--- REQUIRED WORK ---
Count the lines of the records below that contain the word "resolution" and give only that number.

— Start RECORDS FOR PROCESSING —

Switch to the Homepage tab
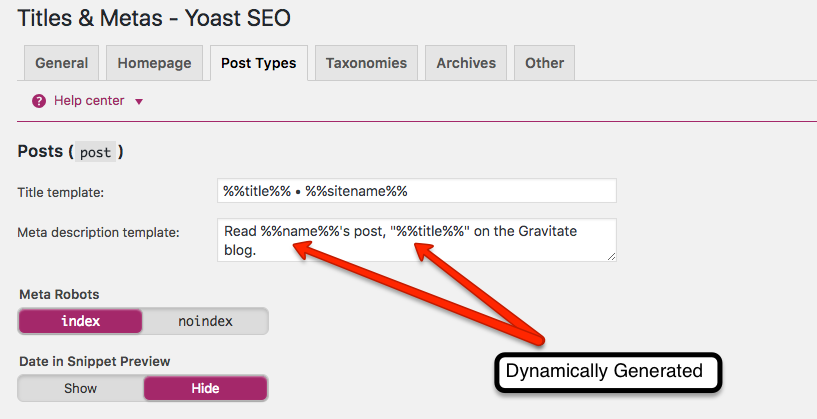Screen dimensions: 817x419 pos(154,63)
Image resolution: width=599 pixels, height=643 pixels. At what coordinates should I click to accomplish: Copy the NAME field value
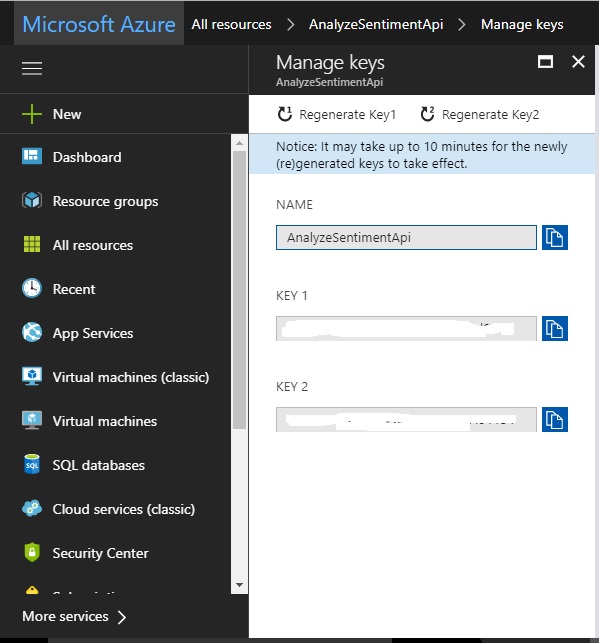555,237
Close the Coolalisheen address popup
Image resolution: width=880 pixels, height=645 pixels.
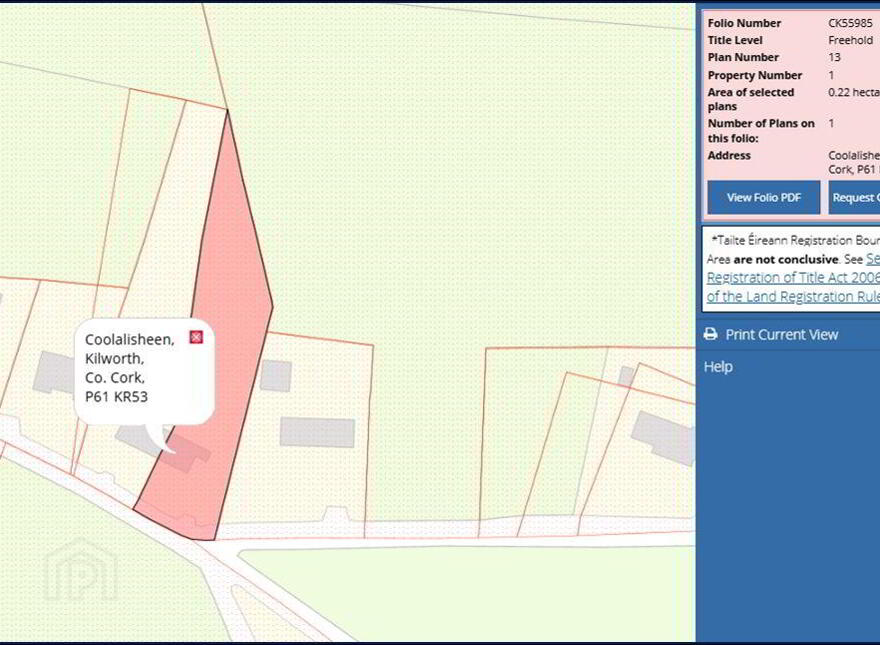pyautogui.click(x=196, y=337)
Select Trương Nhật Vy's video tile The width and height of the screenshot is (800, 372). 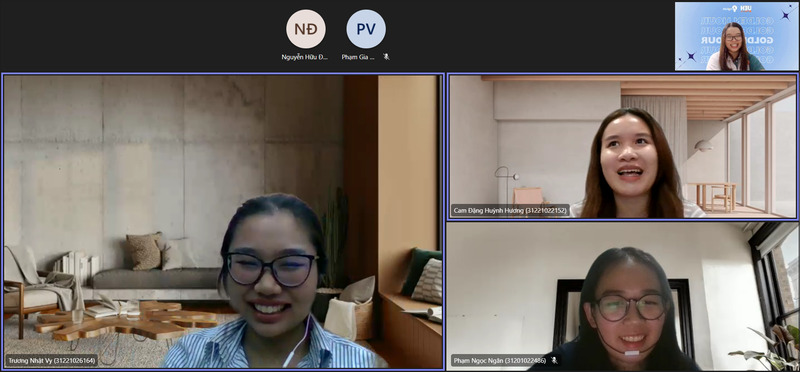tap(223, 221)
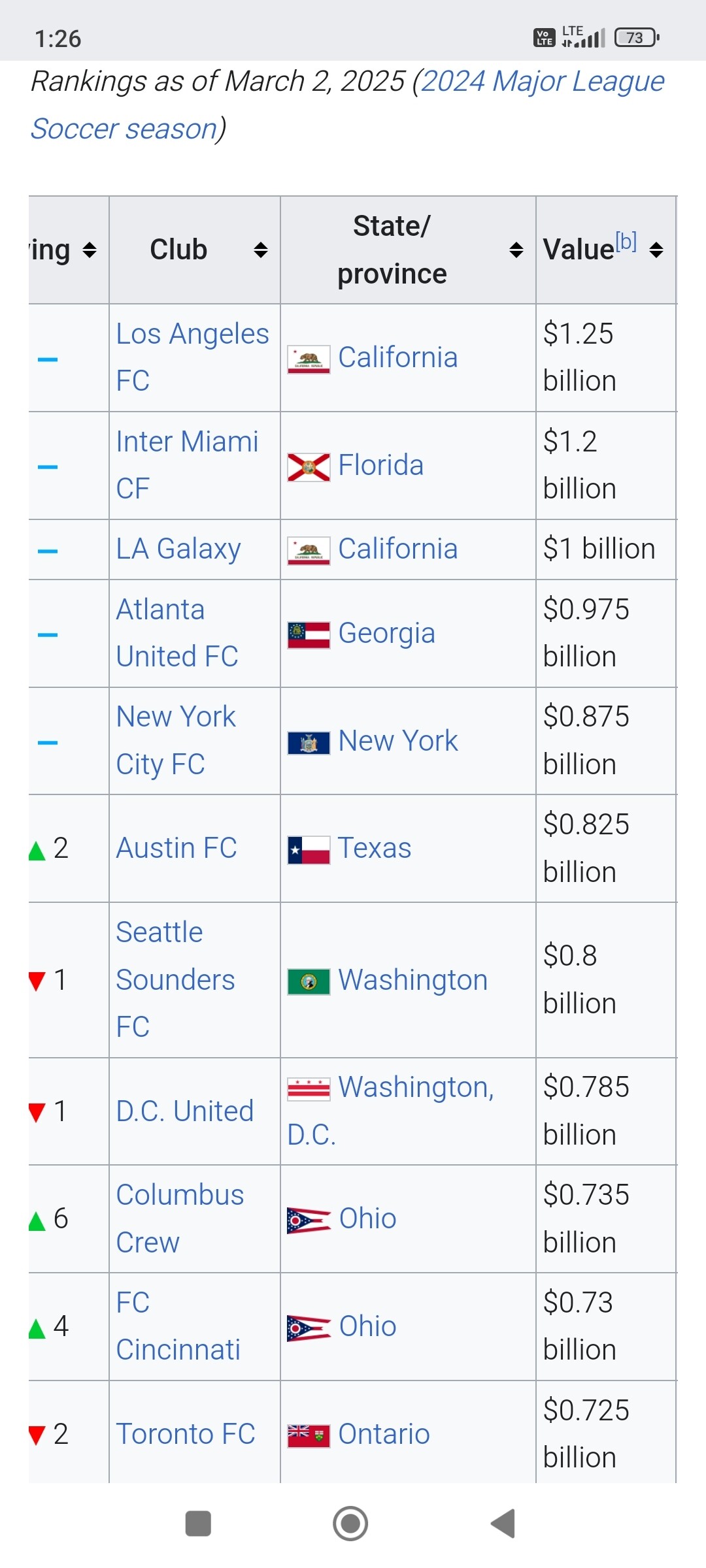Tap the Washington state flag icon
The width and height of the screenshot is (706, 1568).
pos(309,981)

— End RECORDS FOR PROCESSING —

--- THE COMPLETED TASK ---
2